Some days are too hot to work. They sap your strength and sleep beckons and pressing tasks suddenly become much less important than a minute ago. I am caught between the sun and the shade, valuing each for its strength. The sun, so fleetingly remembered needs treasuring, and summer memories stored like a feast of hazelnuts in a pocket beneath the branches of a spreading tree.

In the kitchen you are playing with salmon. Today it is 'Salmon and dill patties' (page 264), yesterday a 'salmon and spinach tart' (pg 261). Some foods scream summer and salmon is one of them. Wimbledon is on the tele, strawberries are in the bowl and there is salmon basking in its firm and healthy goodness trying to restore and trim. They say salmon is a mood-enhancer and who can doubt it when the sun is out and there are cricket whites on village greens and an absence of lycra for once.

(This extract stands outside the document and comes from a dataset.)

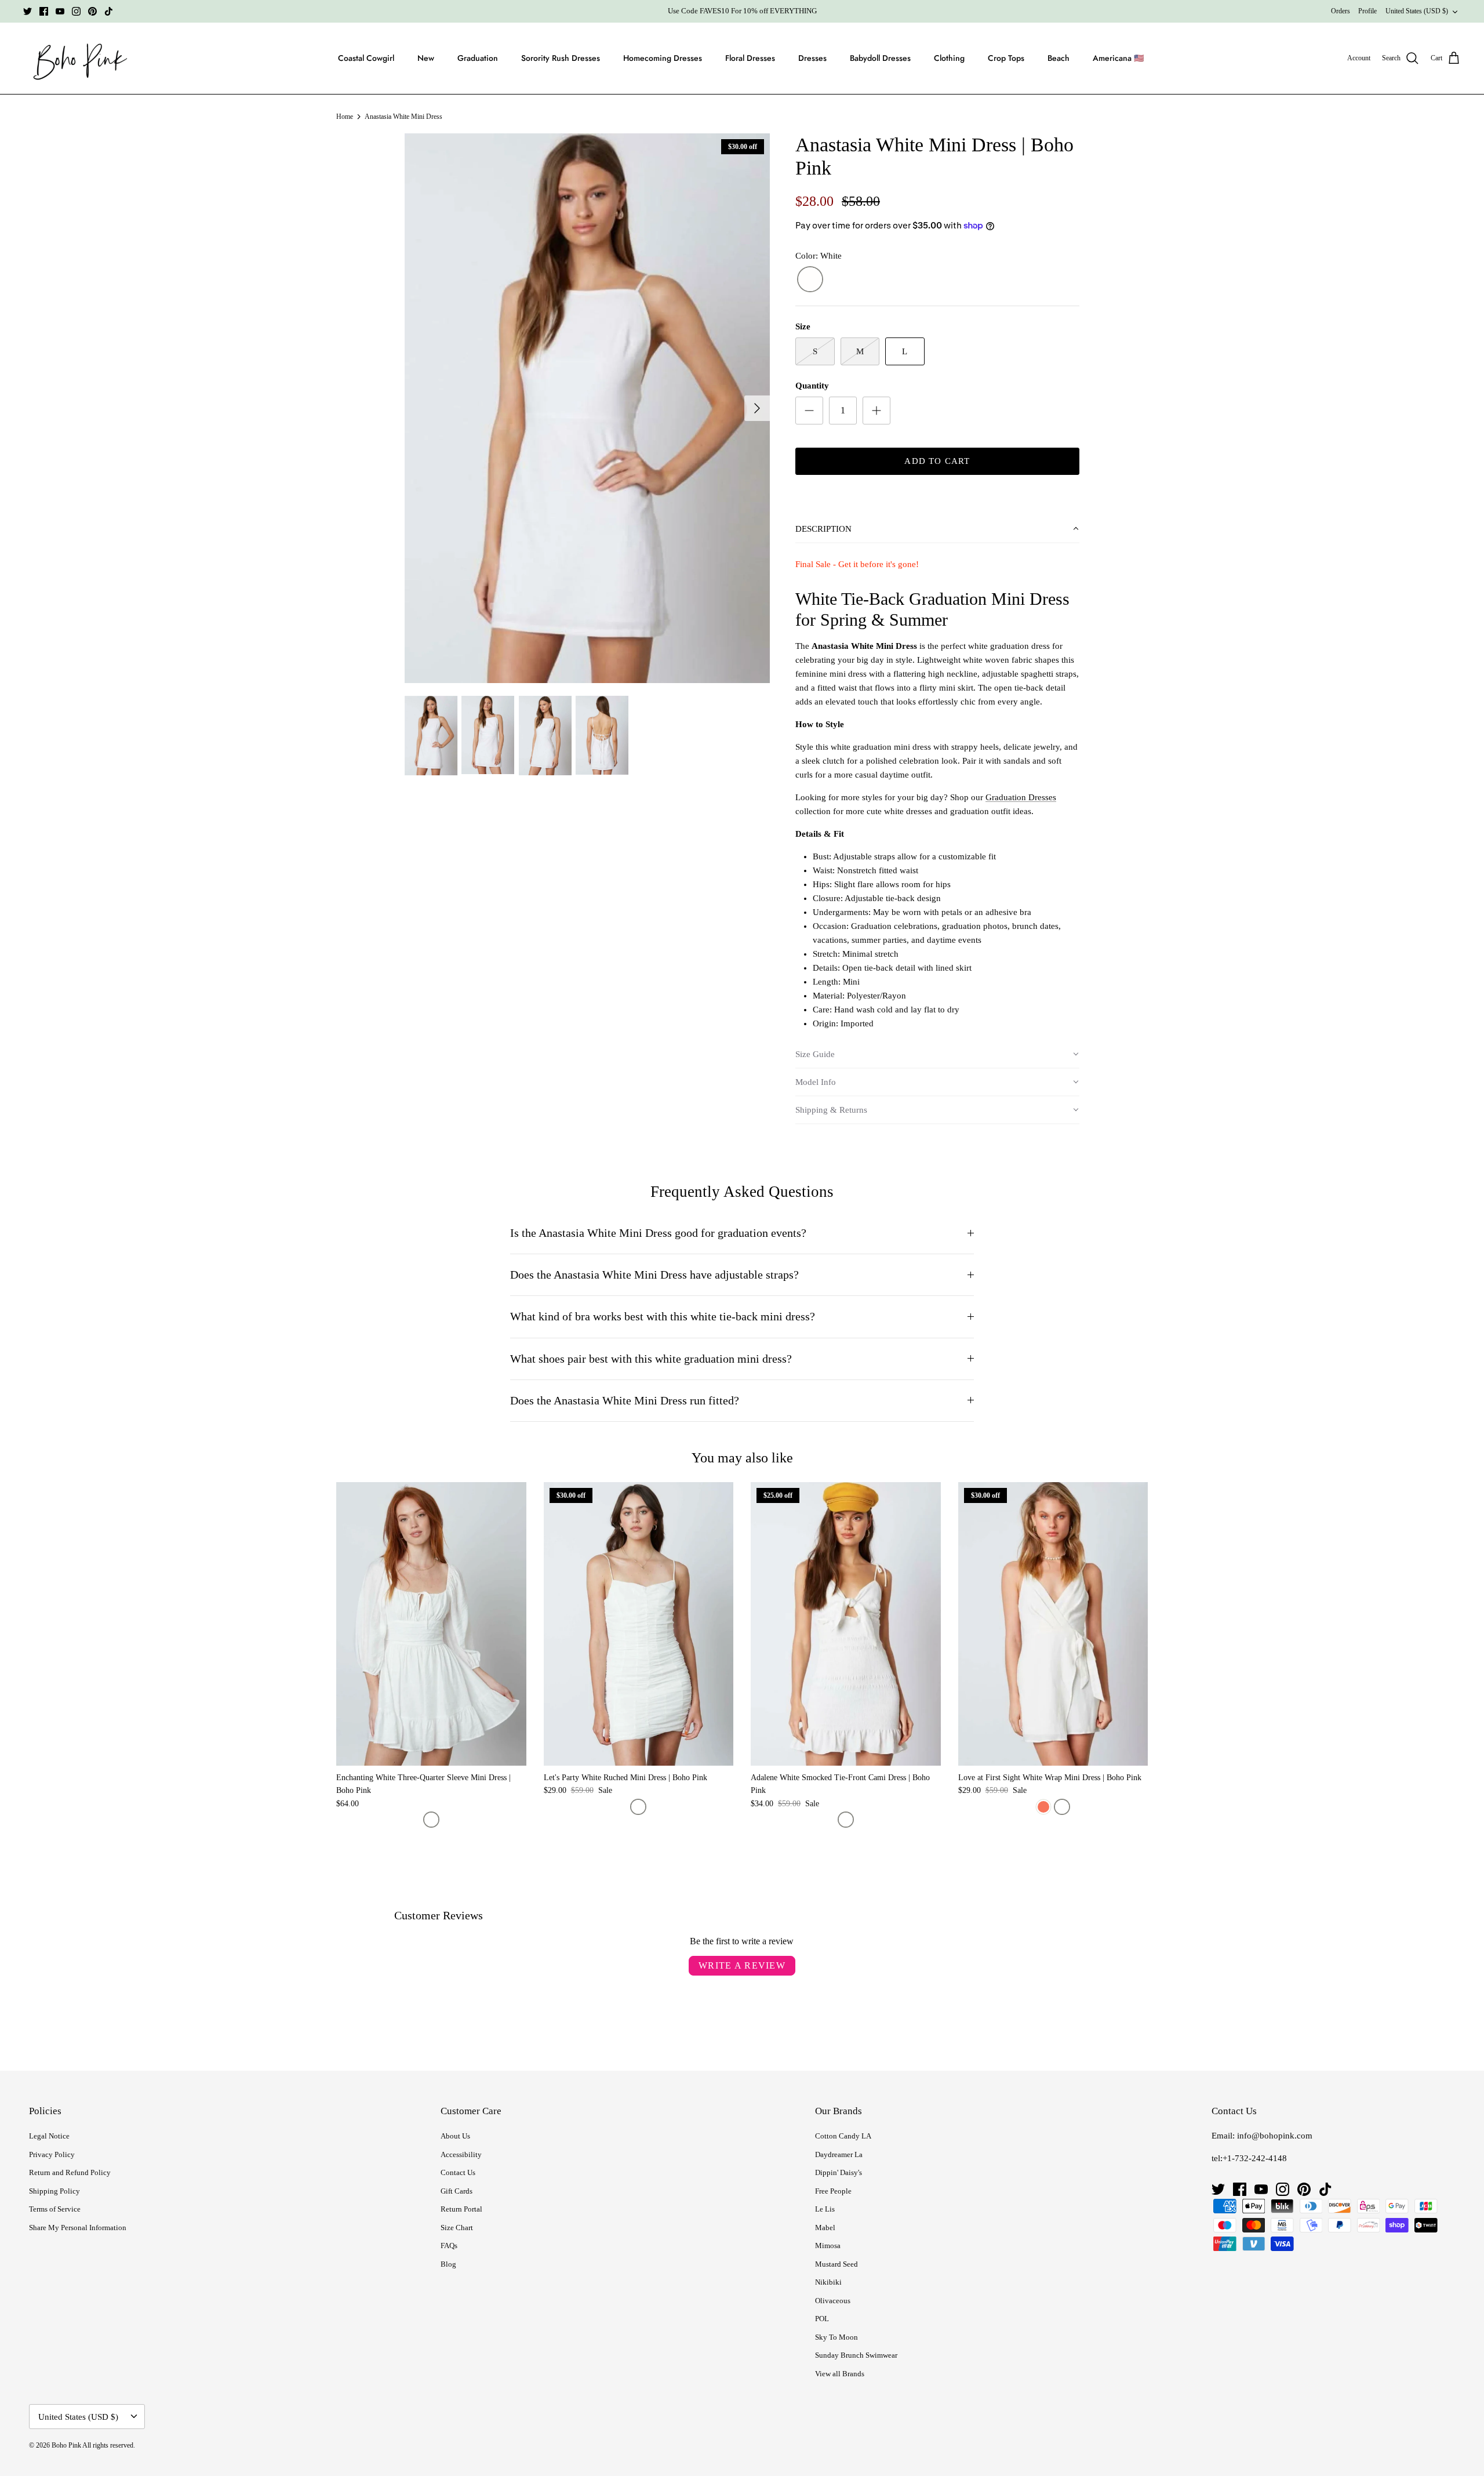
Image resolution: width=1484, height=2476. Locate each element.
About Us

The patties are served with a simple cucumber and yoghurt sauce. The lift comes from the couple of teaspoons of capers added to the little cakes along with the dill. It is enough to wet the tongue.

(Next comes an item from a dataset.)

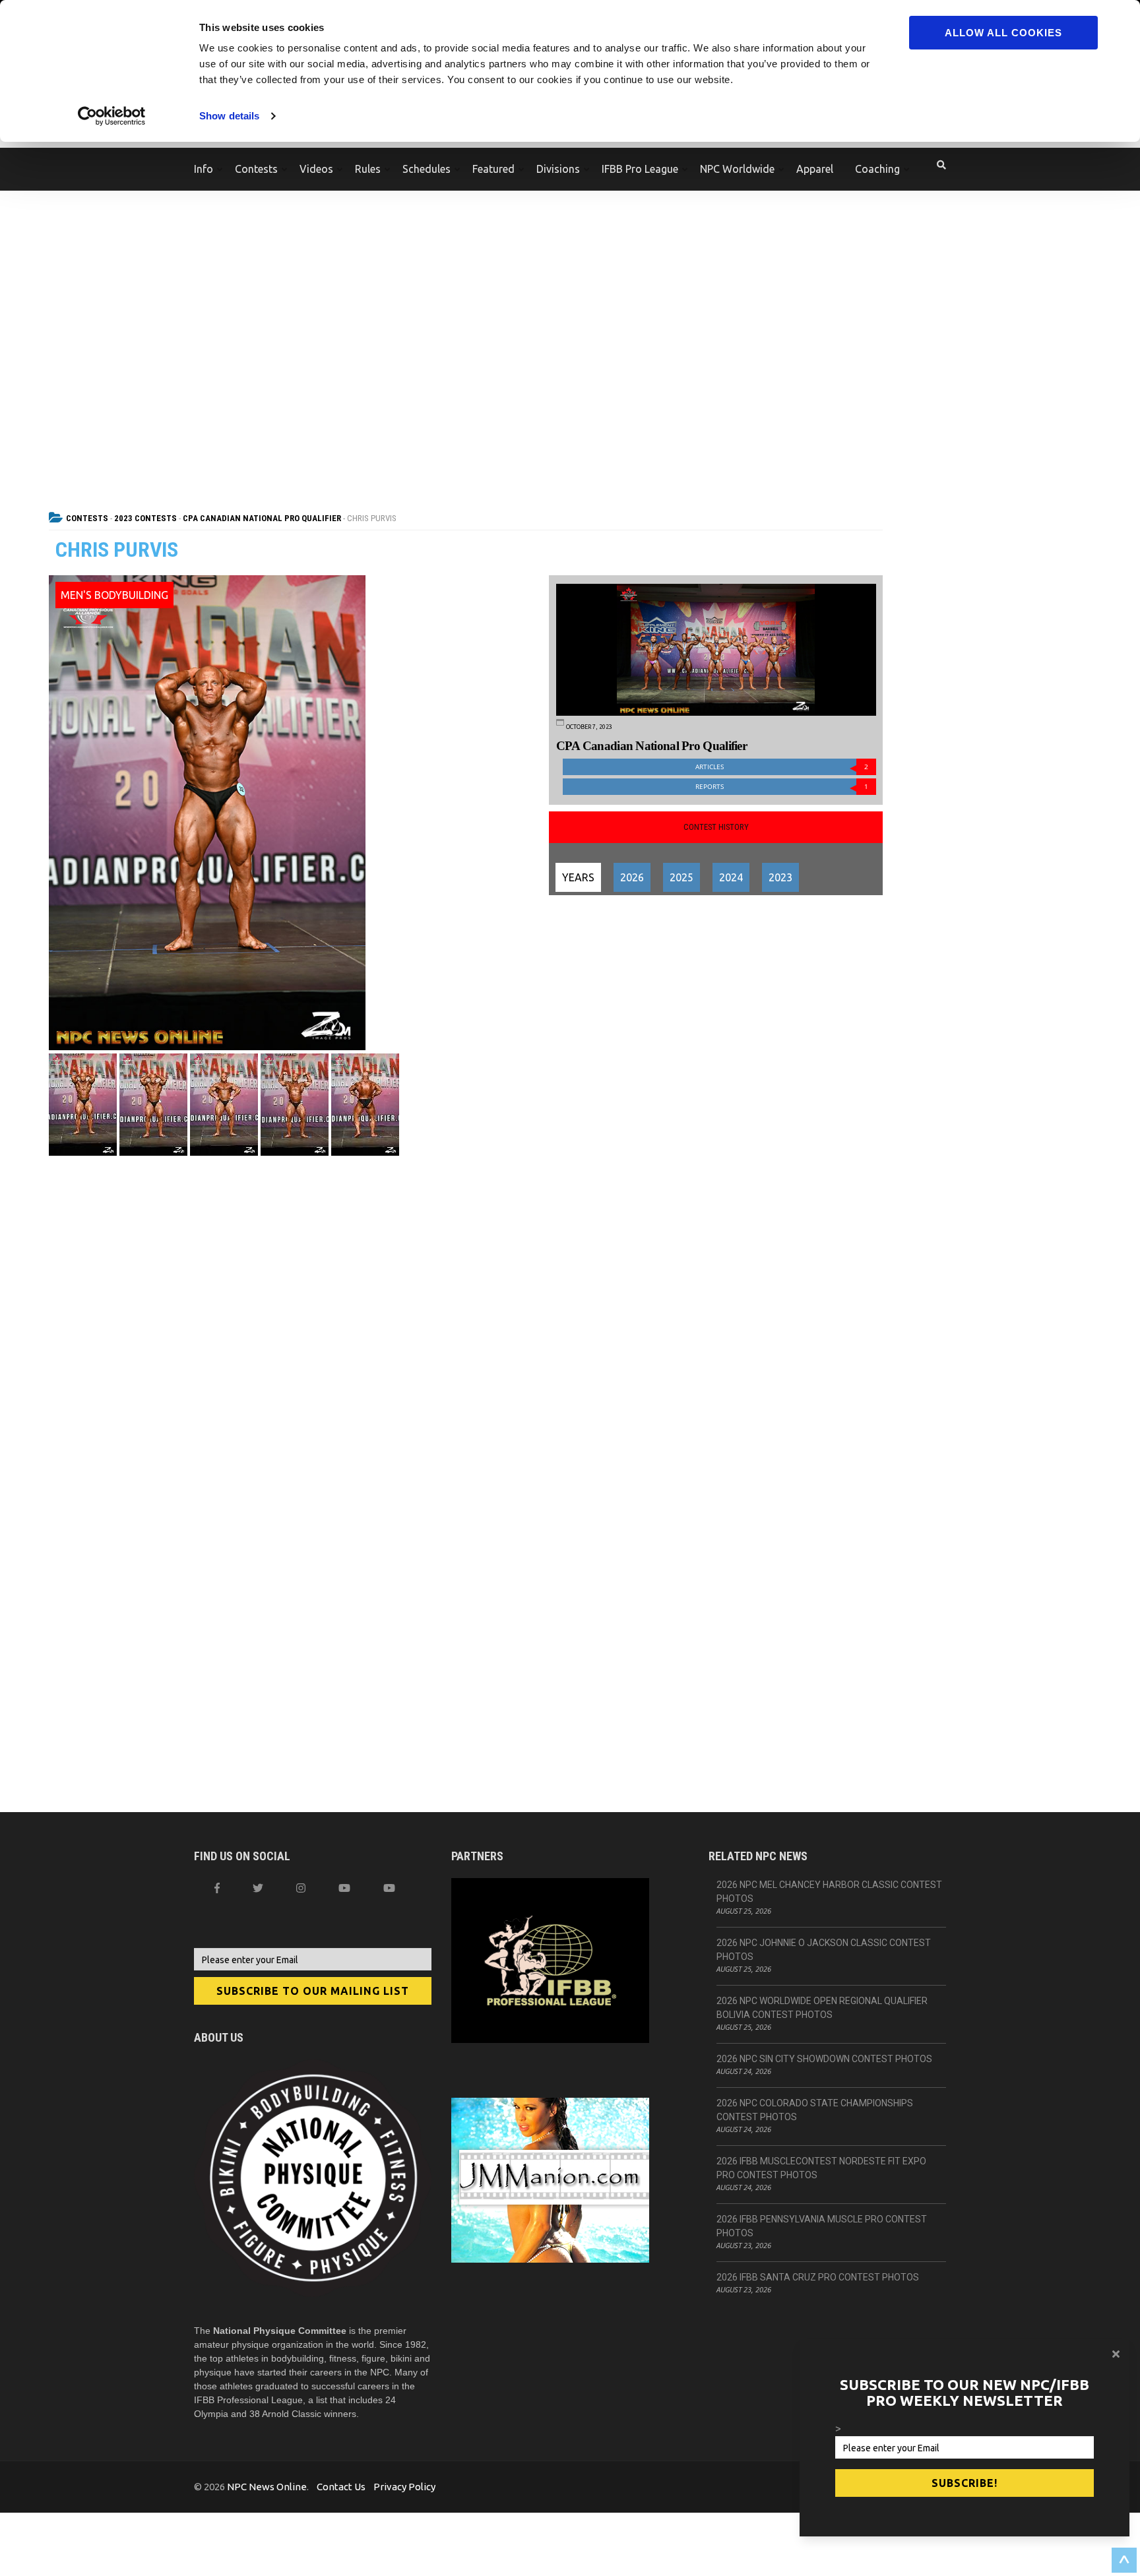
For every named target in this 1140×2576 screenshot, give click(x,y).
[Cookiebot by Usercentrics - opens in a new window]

There is something about a tart that gives great pleasure. Like you, sometimes it all just seems a little too much like hard work. But then you set to - 'the day when I remember the pleasure of rubbing butter into flour...and then peacefully pushing the pastry into the corners of the tin so it doesn't shrink'. Then there is the baking and the filling to come. But then, oh then, the pride of taking something so spectacular and lovingly made to the table.
'there is something deeply satisfying about taking a huge, golden tart to the table. A tart we have made ourselves. A tart we can give to others knowing it will give as much pleasure to them as making it did to us. Sometimes.'
And that is the point - sometimes. It is treat, a loving gift, and would lose all sense of value if it were a weekly  occurrence.

Last week was Sports Day at my children's school. The usual heats of egg and spoon and sack race, played out against a background of hills and fields as far as the eye will reach. And then the highlight of this annual occasion, the one event that every child will remember for ever more - the Mothers' race.

Not long ago when my older children were small there was a mild competitive streak in me egged on by my two over-competitive older sons and their younger siblings. I was young and fit and healthy and it was a breeze. Nothing changes as far as children are concerned and my younger ones accept no excuses. I am twenty years older than most of the other parents and not as fit as I once was. But who can refuse that look in their eye that is completely unforgiving. So I bust a gut to make my kids happy, and, just as I am reaching the finishing line (in surprisingly first place) I trip and fall. And, with all the gusto of a football player, I throw myself over the line to come in second. I land heavily on one hip bone and am hobbling for the rest of the week. But, as any child will tell you - despite school policy - it's not the taking part that counts, it's the winning. As one of the least competitive people I know these days, I hope my children appreciate the pain involved.